**Task prompt:** Your answer should consist of the lines below that hold the word "Type".

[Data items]

○ ○ ○

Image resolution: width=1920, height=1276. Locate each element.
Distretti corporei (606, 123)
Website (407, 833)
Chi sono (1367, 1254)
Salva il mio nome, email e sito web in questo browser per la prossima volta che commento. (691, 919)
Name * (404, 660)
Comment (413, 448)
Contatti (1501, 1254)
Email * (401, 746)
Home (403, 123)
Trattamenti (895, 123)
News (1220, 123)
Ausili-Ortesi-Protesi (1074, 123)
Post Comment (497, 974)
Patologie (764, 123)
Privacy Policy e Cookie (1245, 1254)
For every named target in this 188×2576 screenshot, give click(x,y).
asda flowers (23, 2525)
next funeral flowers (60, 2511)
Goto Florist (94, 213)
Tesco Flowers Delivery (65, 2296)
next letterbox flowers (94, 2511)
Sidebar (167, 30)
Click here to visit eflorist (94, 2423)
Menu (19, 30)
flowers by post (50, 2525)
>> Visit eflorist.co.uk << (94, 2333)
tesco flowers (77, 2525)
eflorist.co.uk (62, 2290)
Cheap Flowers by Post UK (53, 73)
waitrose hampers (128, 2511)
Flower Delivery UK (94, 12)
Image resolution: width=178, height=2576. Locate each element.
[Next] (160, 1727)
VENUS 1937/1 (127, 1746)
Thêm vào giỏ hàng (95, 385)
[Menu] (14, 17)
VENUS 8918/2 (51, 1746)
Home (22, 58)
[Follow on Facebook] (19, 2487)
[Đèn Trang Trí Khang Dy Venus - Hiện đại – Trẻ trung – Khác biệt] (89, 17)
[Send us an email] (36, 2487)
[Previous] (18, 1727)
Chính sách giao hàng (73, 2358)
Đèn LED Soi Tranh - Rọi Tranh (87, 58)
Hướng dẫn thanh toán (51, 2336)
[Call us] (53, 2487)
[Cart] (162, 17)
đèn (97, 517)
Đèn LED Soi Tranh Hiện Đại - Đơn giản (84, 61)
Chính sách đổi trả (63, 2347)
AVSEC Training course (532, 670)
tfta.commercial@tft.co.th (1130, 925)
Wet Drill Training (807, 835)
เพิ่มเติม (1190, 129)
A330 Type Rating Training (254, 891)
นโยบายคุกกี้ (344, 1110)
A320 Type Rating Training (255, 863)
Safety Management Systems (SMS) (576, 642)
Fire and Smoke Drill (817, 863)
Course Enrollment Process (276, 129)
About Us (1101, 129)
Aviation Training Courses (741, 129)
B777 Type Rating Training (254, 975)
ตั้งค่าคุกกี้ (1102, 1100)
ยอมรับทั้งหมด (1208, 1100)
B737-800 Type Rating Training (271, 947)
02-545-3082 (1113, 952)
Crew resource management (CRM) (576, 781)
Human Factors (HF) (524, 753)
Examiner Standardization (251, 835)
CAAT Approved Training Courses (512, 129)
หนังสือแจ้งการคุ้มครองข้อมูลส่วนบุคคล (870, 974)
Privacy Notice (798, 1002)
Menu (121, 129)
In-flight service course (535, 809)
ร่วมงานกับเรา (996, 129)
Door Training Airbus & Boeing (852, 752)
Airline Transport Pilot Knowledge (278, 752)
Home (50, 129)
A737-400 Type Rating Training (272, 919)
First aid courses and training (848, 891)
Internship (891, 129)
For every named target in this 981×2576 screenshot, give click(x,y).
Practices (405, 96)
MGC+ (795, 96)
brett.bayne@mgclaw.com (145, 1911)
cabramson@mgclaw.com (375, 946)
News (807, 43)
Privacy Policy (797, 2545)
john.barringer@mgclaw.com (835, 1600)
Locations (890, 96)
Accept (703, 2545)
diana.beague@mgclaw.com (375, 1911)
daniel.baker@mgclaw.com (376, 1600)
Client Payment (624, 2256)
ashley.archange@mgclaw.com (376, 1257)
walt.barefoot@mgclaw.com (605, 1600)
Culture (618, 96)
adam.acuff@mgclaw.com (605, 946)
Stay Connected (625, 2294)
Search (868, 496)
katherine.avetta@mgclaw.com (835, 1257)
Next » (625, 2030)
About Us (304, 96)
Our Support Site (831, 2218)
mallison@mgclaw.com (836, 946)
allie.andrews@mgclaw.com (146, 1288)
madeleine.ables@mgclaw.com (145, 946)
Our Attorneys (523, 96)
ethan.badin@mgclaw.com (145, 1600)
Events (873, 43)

○ ○ ○

**The answer:**
A330 Type Rating Training (254, 891)
A320 Type Rating Training (255, 863)
B777 Type Rating Training (254, 975)
B737-800 Type Rating Training (271, 947)
A737-400 Type Rating Training (272, 919)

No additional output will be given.